[Task details]:
Every entry below is to be copied exactly, with nothing omitted.
** Exercise inputs follows **
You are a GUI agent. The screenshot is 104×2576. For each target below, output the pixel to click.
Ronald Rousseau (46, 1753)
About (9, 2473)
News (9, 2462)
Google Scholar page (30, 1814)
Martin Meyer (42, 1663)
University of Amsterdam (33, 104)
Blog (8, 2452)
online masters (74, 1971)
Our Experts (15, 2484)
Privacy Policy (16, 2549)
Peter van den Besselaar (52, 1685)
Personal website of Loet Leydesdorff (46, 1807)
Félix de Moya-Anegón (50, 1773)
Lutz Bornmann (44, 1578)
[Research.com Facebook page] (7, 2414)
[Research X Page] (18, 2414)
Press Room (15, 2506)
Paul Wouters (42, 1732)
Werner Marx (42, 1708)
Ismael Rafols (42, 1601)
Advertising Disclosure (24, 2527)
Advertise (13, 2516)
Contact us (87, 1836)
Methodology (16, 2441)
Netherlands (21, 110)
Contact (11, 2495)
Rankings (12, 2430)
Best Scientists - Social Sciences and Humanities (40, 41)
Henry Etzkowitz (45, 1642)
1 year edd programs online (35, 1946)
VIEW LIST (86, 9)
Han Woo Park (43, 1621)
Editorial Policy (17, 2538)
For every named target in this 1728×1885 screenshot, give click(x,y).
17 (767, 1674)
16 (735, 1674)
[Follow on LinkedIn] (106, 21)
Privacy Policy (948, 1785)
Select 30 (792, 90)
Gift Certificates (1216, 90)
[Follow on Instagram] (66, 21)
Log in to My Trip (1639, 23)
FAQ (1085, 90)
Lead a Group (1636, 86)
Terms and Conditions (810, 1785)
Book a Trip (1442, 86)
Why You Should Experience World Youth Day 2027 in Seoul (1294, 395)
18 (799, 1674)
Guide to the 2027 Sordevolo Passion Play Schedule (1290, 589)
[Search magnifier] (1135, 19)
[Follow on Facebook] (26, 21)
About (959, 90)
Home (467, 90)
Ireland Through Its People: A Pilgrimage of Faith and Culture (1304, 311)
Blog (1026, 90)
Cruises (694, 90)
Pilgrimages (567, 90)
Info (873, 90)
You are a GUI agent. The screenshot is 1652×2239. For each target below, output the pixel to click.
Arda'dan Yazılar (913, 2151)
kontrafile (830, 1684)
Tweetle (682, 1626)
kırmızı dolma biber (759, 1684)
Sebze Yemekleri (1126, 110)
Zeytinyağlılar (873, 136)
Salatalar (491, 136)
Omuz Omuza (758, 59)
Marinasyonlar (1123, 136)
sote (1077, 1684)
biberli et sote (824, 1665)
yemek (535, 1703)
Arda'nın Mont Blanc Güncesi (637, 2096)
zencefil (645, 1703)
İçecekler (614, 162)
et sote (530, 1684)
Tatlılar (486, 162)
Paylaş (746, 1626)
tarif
** End of Exercise inputs **
[Response]:
You are a GUI agent. The screenshot is 104×2576. For each target below, output the pixel to click.
Ronald Rousseau (46, 1753)
About (9, 2473)
News (9, 2462)
Google Scholar page (30, 1814)
Martin Meyer (42, 1663)
University of Amsterdam (33, 104)
Blog (8, 2452)
online masters (74, 1971)
Our Experts (15, 2484)
Privacy Policy (16, 2549)
Peter van den Besselaar (52, 1685)
Personal website of Loet Leydesdorff (46, 1807)
Félix de Moya-Anegón (50, 1773)
Lutz Bornmann (44, 1578)
[Research.com Facebook page] (7, 2414)
[Research X Page] (18, 2414)
Press Room (15, 2506)
Paul Wouters (42, 1732)
Werner Marx (42, 1708)
Ismael Rafols (42, 1601)
Advertising Disclosure (24, 2527)
Advertise (13, 2516)
Contact us (87, 1836)
Methodology (16, 2441)
Netherlands (21, 110)
Contact (11, 2495)
Rankings (12, 2430)
Best Scientists - Social Sciences and Humanities (40, 41)
Henry Etzkowitz (45, 1642)
1 year edd programs online (35, 1946)
VIEW LIST (86, 9)
Han Woo Park (43, 1621)
Editorial Policy (17, 2538)
For every named target in this 1728×1885 screenshot, give click(x,y).
17 (767, 1674)
16 (735, 1674)
[Follow on LinkedIn] (106, 21)
Privacy Policy (948, 1785)
Select 30 (792, 90)
Gift Certificates (1216, 90)
[Follow on Instagram] (66, 21)
Log in to My Trip (1639, 23)
FAQ (1085, 90)
Lead a Group (1636, 86)
Terms and Conditions (810, 1785)
Book a Trip (1442, 86)
Why You Should Experience World Youth Day 2027 in Seoul (1294, 395)
18 (799, 1674)
Guide to the 2027 Sordevolo Passion Play Schedule (1290, 589)
[Search magnifier] (1135, 19)
[Follow on Facebook] (26, 21)
About (959, 90)
Home (467, 90)
Ireland Through Its People: A Pilgrimage of Faith and Culture (1304, 311)
Blog (1026, 90)
Cruises (694, 90)
Pilgrimages (567, 90)
Info (873, 90)
You are a GUI agent. The screenshot is 1652×2239. For each target below, output the pixel to click.
Arda'dan Yazılar (913, 2151)
kontrafile (830, 1684)
Tweetle (682, 1626)
kırmızı dolma biber (759, 1684)
Sebze Yemekleri (1126, 110)
Zeytinyağlılar (873, 136)
Salatalar (491, 136)
Omuz Omuza (758, 59)
Marinasyonlar (1123, 136)
sote (1077, 1684)
biberli et sote (824, 1665)
yemek (535, 1703)
Arda'nın Mont Blanc Güncesi (637, 2096)
zencefil (645, 1703)
İçecekler (614, 162)
et sote (530, 1684)
Tatlılar (486, 162)
Paylaş (746, 1626)
tarif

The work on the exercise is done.